• **What is expected**
Reproduce exactly the lines of the material beneath, from the line that contains "You are a GUI" to the line that contains "Given: Copy the", both included, and no other lines.

• **Information shown**
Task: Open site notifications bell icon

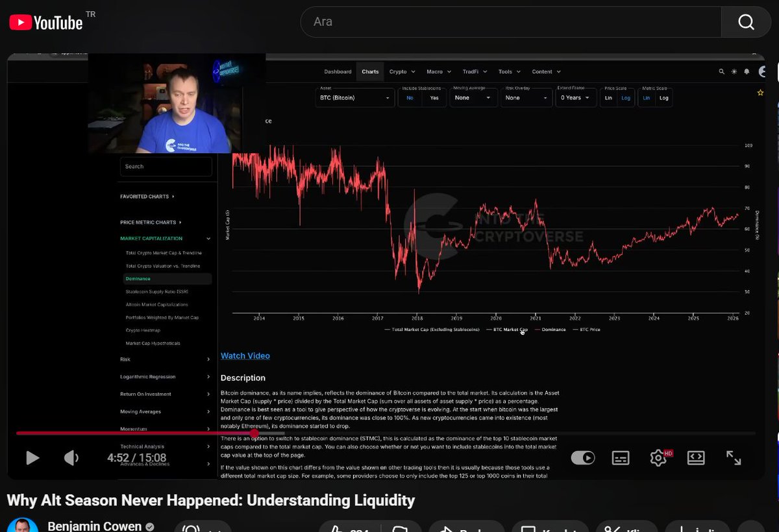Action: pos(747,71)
--
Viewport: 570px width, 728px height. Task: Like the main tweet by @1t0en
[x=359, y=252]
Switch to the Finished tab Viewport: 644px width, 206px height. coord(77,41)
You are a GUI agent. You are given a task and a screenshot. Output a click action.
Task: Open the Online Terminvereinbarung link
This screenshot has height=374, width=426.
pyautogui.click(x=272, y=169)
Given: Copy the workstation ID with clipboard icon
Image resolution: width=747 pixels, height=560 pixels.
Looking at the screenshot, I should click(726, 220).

• **Solution for this task**
You are a GUI agent. You are given a task and a screenshot. Output a click action.
Task: Open the Online Terminvereinbarung link
This screenshot has height=374, width=426.
pyautogui.click(x=272, y=169)
Given: Copy the workstation ID with clipboard icon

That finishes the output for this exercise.